- Problem statement
Give all of the records again. Match them exactly.

━━━━━ Data under study ━━━━━

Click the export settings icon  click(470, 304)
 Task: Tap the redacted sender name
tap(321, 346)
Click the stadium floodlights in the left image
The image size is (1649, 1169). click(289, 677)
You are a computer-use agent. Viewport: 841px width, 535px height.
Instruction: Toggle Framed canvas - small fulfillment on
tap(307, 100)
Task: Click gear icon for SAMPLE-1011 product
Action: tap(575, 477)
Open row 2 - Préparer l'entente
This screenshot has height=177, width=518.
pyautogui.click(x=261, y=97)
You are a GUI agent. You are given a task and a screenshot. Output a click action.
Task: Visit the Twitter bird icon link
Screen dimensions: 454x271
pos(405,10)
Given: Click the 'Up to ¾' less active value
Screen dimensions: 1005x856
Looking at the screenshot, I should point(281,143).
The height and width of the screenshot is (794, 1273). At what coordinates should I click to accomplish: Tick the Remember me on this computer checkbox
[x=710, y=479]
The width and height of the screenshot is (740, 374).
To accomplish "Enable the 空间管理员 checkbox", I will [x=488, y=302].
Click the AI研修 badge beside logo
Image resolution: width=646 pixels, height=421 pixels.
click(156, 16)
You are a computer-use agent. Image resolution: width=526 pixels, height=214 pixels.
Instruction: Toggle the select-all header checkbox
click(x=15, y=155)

━━━━━

- Result
Click the export settings icon  click(470, 304)
 Task: Tap the redacted sender name
tap(321, 346)
Click the stadium floodlights in the left image
The image size is (1649, 1169). click(289, 677)
You are a computer-use agent. Viewport: 841px width, 535px height.
Instruction: Toggle Framed canvas - small fulfillment on
tap(307, 100)
Task: Click gear icon for SAMPLE-1011 product
Action: tap(575, 477)
Open row 2 - Préparer l'entente
This screenshot has height=177, width=518.
pyautogui.click(x=261, y=97)
You are a GUI agent. You are given a task and a screenshot. Output a click action.
Task: Visit the Twitter bird icon link
Screen dimensions: 454x271
pos(405,10)
Given: Click the 'Up to ¾' less active value
Screen dimensions: 1005x856
Looking at the screenshot, I should point(281,143).
The height and width of the screenshot is (794, 1273). At what coordinates should I click to accomplish: Tick the Remember me on this computer checkbox
[x=710, y=479]
The width and height of the screenshot is (740, 374).
To accomplish "Enable the 空间管理员 checkbox", I will [x=488, y=302].
Click the AI研修 badge beside logo
Image resolution: width=646 pixels, height=421 pixels.
click(156, 16)
You are a computer-use agent. Image resolution: width=526 pixels, height=214 pixels.
Instruction: Toggle the select-all header checkbox
click(x=15, y=155)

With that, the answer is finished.